Tunisia legal body says speaker is interim president

Tunisia

A picture taken on March 17, 2007 shows Tunisian Parliament Speaker Fouad Mebazaa addressing the opening session of the Euro-Mediterranean parliamentary assembly in Tunis. Tunisia's president Zine El Abidine Ben Ali has been officially ousted from power, the country's Constitutional Council decided on January 15, 2011 and Fouad Mebazaa has been named interim president by the Council. Photo by AFP

TUNIS: Tunisias Constitutional Council announced that under the constitution the speaker of parliament, not the prime minister, should be the interim president, state television reported on Saturday.

Tunisian Prime Minister Mohamed Ghannouchi said on Friday he was taking over as interim president because the incumbent, Zine El Abidine Ben Ali, was temporarily unable to fulfill his duties.

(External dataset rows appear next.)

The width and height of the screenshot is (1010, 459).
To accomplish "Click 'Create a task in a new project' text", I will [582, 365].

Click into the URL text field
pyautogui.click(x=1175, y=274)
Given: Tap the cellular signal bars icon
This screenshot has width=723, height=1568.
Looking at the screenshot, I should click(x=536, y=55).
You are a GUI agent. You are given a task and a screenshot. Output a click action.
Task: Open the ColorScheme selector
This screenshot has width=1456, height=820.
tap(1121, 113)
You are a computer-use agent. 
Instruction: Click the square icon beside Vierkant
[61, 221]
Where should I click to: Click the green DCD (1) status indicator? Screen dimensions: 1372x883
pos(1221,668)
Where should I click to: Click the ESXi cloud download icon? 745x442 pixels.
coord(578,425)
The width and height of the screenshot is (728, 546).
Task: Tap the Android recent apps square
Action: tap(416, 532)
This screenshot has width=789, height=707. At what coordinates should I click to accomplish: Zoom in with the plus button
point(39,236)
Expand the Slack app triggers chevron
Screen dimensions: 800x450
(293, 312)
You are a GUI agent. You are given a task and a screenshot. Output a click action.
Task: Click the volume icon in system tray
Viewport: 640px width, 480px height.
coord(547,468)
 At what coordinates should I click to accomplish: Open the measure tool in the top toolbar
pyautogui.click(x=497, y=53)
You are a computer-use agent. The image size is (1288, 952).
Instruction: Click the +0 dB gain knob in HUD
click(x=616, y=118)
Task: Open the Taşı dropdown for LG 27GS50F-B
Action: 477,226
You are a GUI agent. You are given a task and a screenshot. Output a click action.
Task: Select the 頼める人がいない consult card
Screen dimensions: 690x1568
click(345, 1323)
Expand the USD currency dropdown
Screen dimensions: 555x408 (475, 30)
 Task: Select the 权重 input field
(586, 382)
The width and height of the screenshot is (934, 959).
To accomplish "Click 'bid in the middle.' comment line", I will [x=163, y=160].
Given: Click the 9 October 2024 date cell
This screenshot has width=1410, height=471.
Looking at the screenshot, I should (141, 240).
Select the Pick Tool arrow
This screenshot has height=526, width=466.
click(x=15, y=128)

The council, the countrys highest legal authority on constitutional issues, also said the constitution requires new presidential elections to be held no later than 60 days from now, state television reported.

The Constitutional Council announces that the post of president is definitively vacant so we should refer to article 57 of the constitution, which states that the speaker of parliament occupies the post of president temporarily and calls for elections within a period of between 45 and 60 days, Fathi Abd Ennather, president of the council said on state television.